Target pointing data

....

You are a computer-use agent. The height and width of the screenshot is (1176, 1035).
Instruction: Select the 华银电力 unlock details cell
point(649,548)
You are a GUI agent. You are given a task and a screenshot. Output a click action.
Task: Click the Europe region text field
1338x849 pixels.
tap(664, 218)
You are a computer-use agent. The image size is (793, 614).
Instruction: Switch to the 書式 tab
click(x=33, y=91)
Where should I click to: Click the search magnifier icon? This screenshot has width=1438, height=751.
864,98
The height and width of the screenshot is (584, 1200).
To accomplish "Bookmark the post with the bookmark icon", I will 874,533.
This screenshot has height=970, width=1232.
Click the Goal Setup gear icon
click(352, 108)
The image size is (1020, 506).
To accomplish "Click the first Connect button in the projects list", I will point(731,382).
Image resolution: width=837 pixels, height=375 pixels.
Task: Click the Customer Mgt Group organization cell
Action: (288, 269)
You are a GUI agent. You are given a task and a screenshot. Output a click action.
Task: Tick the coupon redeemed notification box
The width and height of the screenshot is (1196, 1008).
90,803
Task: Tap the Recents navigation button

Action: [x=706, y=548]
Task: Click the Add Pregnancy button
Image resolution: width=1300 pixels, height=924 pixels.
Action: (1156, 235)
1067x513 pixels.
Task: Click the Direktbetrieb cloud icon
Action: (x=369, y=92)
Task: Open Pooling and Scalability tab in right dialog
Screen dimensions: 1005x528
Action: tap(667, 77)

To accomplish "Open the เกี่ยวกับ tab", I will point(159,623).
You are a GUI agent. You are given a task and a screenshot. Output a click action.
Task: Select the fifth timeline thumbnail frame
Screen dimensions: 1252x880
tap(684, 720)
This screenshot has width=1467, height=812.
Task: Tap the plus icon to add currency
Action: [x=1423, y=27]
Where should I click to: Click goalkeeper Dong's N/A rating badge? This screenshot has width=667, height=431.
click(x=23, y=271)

....

→ PROBLEM TO SOLVE: Please tally the lines of the data above that contain the string "Where" and give only the number.

→ FINAL ANSWER: 2